- Theatrical release poster
- Directed by: James Clavell
- Written by: James Clavell
- Produced by: James Clavell
- Starring: Dolores Michaels Patricia Owens Neville Brand Ken Scott Nobu McCarthy Benson Fong
- Cinematography: Sam Leavitt
- Edited by: Harry W. Gerstad
- Music by: Paul Dunlap
- Production company: Associated Producers International
- Distributed by: 20th Century-Fox
- Release date: September 23, 1959;
- Running time: 98 minutes
- Country: United States
- Language: English
- Budget: $300,000 approx

= Five Gates to Hell =

Five Gates to Hell is a 1959 American adventure film written and directed by James Clavell in CinemaScope. The film stars Dolores Michaels, Patricia Owens, Neville Brand, Ken Scott, Nobu McCarthy and Benson Fong. It was Clavell's directorial debut.

The film was released on September 23, 1959, by 20th Century-Fox.

==Plot==

Several nurses including Athena Roberts, Joy Brooks and a Catholic nun, Sister Marie, and a surgeon, Dr. Richter, are taken captive in Indochina by a band of marauders led by Chen Pamok. He leads them to a jungle fortress guarded by five gates and heavily armed men and demands Dr. Richter treat the gravely ill Gung Sa, a warlord.
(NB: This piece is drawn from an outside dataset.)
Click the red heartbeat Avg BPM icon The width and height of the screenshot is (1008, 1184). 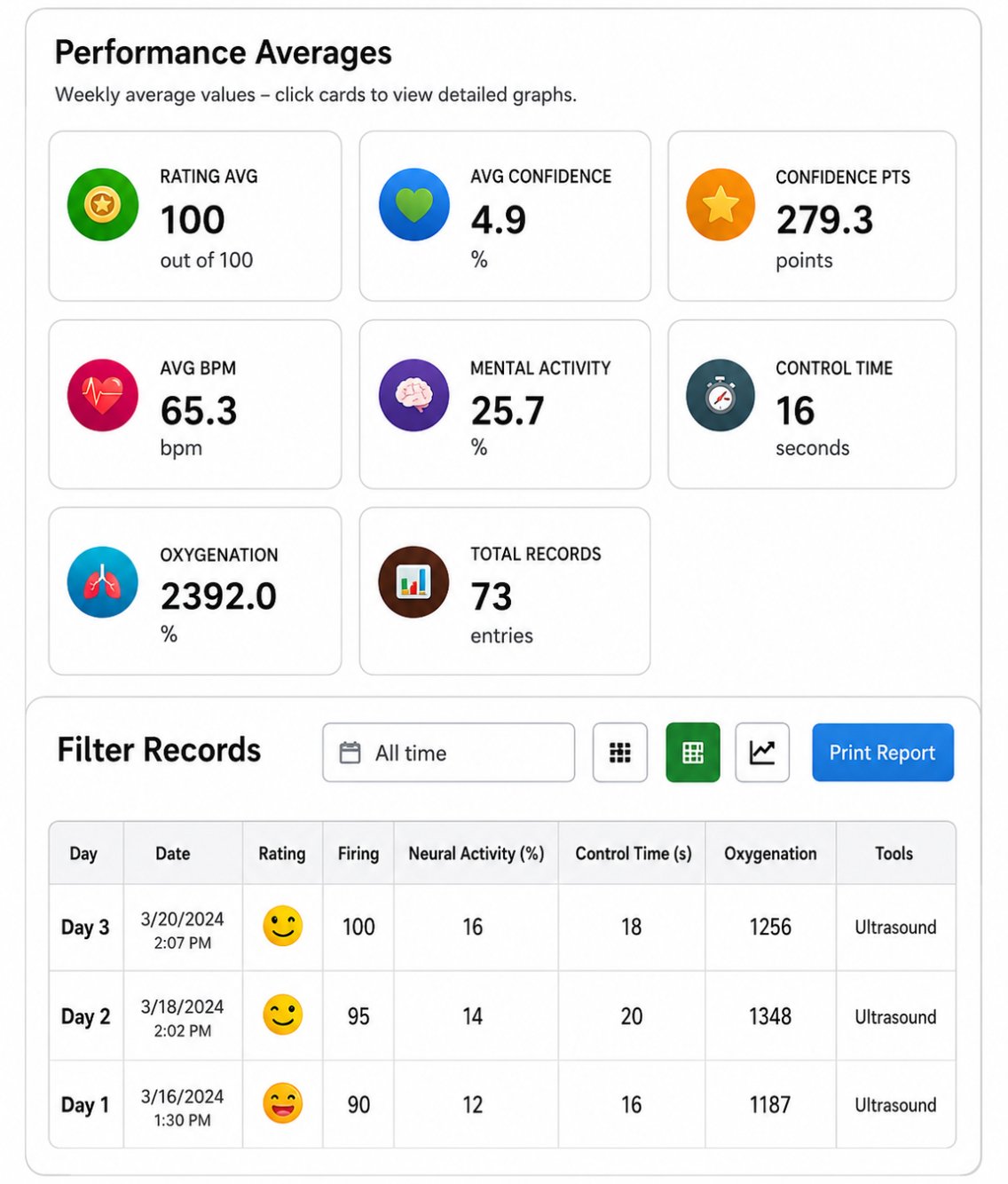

Chen becomes infatuated with Athena and, after she resists, she is raped. Richter diagnoses a malignant brain tumor and is told that, if his surgery does not save Gung Sa, he and the other prisoners will be put to death. When the patient survives, Richter is told the women will be kept as sex slaves but, as a reward, the doctor may choose one woman as his own. Although he is in love with Athena, he chooses Sister Marie, to spare her virtue.
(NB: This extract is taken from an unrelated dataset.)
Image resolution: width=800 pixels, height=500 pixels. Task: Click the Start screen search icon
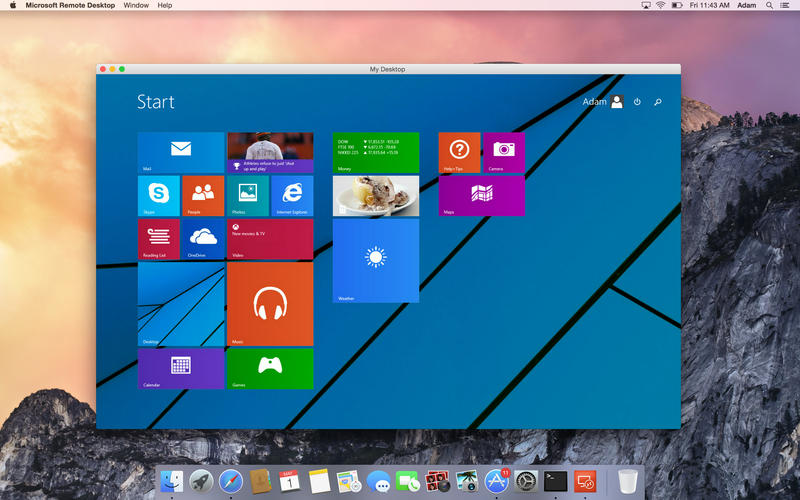click(658, 102)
Athena uses her wiles to lead a revolt, mowing down guerrillas with machine guns and leading an escape into the wild, Richter sacrificing his own life to help save theirs. Chen's men pursue and many from both sides are killed. Sister Marie, appreciating how protective the others have been of her, ultimately picks up a weapon to fight back. Athena is able to shoot Chen, who dies pledging his love for her.

== Cast ==
- Dolores Michaels as Athena Roberts
- Patricia Owens as Joy Brooks
- Neville Brand as Chen Pamok
- Ken Scott as Dr. John Richter
- Nobu McCarthy as Chioko
- Benson Fong as Gung Sa
- Nancy Kulp as Susette
- John Morley as Dr. Jacques Minelle
- Gerry Gaylor as Greta
- Shirley Knight as Sister Marie
- Greta Chi as Yoette
- Linda Wong as Ming Cha
- Irish McCalla as Sister Magdalena

==Production==
The film was made by the production company of Robert L. Lippert who produced low budget films for distribution by 20th Century-Fox. Lippert wanted to make a modern-day war film set in Asia. Clavell had just written the very successful The Fly (1958) for Lippert was hired to write the script. Lippert was struggling to find a director and Harry Spalding, who was Lippert's story editor, suggested Clavell. Lippert had enjoyed success with first time directors before, such as Sam Fuller, and agreed. Spalding said Clavell's first draft "was practically perfect".

Irish McCalla was originally announced for the female lead. The role went to Gerri Gaylor.

The original title was Black Dragon, White Huntress. Filming started 22 June 1959.

==Reception==
Robert L. Lippert described the film as a "sleeper".